Collected data entries
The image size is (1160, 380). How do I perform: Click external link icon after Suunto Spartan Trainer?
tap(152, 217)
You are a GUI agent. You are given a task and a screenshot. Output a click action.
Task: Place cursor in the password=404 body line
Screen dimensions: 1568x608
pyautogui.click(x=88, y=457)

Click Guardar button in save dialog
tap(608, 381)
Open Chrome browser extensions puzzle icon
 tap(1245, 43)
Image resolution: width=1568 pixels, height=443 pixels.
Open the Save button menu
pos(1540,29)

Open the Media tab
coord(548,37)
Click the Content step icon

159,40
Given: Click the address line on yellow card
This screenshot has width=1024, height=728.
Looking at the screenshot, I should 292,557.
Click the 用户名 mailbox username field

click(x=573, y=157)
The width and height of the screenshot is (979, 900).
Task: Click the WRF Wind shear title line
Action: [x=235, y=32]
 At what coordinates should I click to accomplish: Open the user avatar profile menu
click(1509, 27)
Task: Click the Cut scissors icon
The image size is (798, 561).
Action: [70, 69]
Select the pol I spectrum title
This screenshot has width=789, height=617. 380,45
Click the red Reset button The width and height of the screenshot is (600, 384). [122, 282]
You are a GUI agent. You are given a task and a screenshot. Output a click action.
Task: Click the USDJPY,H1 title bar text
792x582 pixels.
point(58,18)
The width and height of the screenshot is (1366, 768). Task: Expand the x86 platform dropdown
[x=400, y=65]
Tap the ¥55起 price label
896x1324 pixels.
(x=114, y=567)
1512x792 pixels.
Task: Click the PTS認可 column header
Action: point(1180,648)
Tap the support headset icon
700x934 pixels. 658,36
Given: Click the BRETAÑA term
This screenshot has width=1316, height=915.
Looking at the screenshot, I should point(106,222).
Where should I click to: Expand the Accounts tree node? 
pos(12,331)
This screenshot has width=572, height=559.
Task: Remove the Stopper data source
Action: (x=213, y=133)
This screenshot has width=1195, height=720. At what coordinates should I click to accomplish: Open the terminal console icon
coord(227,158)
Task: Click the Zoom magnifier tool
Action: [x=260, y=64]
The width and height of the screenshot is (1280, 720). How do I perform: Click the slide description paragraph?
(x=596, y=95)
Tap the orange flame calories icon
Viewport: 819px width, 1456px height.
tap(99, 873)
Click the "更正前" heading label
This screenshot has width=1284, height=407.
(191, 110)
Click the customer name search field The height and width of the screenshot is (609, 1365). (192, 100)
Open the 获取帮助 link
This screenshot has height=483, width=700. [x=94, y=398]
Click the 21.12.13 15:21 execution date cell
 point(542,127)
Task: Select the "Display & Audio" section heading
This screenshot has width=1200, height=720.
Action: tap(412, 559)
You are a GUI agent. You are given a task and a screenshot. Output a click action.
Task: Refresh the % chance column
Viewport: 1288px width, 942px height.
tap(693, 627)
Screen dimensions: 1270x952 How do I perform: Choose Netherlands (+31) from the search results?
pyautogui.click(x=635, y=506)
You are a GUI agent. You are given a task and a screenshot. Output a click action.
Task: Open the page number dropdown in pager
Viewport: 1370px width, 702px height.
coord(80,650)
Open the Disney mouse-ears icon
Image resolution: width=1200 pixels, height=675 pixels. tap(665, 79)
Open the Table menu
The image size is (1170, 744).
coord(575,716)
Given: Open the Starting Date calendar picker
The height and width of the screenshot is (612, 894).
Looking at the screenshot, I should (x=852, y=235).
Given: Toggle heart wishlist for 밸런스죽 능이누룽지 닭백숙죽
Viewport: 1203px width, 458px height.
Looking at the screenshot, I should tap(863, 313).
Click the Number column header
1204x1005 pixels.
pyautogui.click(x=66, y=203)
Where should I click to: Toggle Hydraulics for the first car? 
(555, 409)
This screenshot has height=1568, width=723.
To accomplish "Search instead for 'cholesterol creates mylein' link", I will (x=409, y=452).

■ **PROBLEM DETAILS**
Go through the data, and copy each line in which the word "heading" appears.

■ **EXERCISE RESPONSE**
Click the "更正前" heading label
Task: Select the "Display & Audio" section heading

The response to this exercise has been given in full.